Chris Snow, of the Calgary Flames. He was diagnosed with ALS in 2019, and passed away after a “catastrophic brain injury”.
How did our high hopes for the MLB season turn out?
Well, the Oakland Athletics finished at the bottom, 50-112, .309 winning percentage. That’s bad, but it isn’t quite historically bad: Wikipedia’s list cuts off at .300.
Kansas City finished slightly better: 56-106, .346.
Colorado: 59-103, .364.
And the White Sox: 61-101, .377 winning percentage.
Another one down, another one down, another one rides the bus bites the dust…
Buck Showalter out as manager of the Mets.
I was initially a little confused by this: was it a firing, or a retirement, but later articles make it clear it was a “forced resignation”.
ESPN:
Also ESPN:
New York is 74-87 and 29½ games behind National League East champion Atlanta.
Lawrence asked me last night which of the remaining teams I favored to go 0-17.
My answer: da Bears and Carolina. I don’t believe the Vikings are that bad, and Denver at least has a coach who’s won a Superbowl.
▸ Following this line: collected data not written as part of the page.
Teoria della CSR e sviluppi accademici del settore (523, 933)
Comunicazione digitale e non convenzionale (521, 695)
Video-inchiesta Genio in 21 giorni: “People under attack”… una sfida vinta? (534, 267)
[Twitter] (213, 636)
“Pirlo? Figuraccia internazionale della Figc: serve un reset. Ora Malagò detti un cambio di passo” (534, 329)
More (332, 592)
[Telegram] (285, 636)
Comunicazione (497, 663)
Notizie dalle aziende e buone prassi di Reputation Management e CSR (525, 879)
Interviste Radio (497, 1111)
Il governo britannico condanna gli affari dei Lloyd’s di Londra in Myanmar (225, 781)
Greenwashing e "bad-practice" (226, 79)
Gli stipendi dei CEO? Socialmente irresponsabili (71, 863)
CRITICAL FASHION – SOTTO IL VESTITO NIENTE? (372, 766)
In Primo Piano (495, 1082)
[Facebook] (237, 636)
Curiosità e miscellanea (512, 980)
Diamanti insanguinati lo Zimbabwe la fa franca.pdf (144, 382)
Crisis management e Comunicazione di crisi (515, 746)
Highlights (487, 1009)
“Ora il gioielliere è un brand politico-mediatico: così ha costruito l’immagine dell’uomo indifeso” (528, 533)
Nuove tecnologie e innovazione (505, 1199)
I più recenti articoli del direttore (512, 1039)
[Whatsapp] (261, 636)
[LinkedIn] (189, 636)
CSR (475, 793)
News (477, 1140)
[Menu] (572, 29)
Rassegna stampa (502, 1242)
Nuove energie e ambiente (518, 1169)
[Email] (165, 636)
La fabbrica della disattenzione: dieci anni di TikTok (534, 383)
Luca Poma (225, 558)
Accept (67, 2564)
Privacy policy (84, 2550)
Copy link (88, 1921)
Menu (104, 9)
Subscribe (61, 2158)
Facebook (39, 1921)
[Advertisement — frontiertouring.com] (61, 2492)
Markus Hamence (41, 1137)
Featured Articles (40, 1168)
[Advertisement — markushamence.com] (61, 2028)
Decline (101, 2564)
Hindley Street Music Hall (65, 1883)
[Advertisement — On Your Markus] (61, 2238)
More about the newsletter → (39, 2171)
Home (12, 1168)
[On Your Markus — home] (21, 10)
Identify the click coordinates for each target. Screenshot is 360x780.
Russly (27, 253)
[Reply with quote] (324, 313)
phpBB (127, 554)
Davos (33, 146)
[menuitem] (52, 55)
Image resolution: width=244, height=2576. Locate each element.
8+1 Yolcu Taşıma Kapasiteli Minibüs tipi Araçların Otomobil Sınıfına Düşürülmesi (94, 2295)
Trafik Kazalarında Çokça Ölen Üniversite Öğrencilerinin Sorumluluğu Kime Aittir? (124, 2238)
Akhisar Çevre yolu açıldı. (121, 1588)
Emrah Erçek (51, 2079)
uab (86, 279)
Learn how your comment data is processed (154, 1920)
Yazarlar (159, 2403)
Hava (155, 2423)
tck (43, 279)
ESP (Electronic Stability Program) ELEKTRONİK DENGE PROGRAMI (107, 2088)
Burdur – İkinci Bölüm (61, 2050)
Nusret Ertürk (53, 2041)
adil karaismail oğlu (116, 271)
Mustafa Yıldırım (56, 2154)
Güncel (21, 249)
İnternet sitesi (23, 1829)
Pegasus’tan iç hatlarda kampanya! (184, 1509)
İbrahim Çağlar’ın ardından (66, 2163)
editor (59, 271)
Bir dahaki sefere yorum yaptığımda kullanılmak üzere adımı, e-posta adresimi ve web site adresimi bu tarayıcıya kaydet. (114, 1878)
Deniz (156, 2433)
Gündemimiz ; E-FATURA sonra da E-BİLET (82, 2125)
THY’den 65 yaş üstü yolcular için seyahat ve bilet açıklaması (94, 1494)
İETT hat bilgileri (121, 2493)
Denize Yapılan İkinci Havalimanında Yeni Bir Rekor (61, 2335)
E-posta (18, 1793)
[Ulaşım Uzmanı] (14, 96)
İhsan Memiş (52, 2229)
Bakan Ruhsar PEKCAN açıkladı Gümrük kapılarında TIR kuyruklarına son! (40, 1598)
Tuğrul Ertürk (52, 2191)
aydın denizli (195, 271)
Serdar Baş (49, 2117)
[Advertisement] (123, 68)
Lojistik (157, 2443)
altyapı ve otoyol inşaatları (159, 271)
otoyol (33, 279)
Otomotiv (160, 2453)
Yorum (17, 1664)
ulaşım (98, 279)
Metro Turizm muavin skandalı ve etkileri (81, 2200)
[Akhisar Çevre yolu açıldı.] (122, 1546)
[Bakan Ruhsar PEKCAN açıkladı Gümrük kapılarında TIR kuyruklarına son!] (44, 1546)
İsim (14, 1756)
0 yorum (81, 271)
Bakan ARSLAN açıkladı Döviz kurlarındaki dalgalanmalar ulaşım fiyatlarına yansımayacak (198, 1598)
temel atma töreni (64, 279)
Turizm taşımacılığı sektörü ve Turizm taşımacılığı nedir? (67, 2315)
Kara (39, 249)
How did that work out for me? Actually, pretty well.
NFL teams that still have a chance to go 0-17:
da Bears
Carolina
da Bears play Washington on Thursday this week, while Carolina plays Detroit at noon next Sunday. Right now, the Entertainment and Sports Programming Network favors Washington (but not overwhelmingly) and Detroit (overwhelmingly). I’ll be joining FotB pigpen51 in rooting for the Lions, and the entire civilized world in rooting for an asteroid strike on FedEx Field.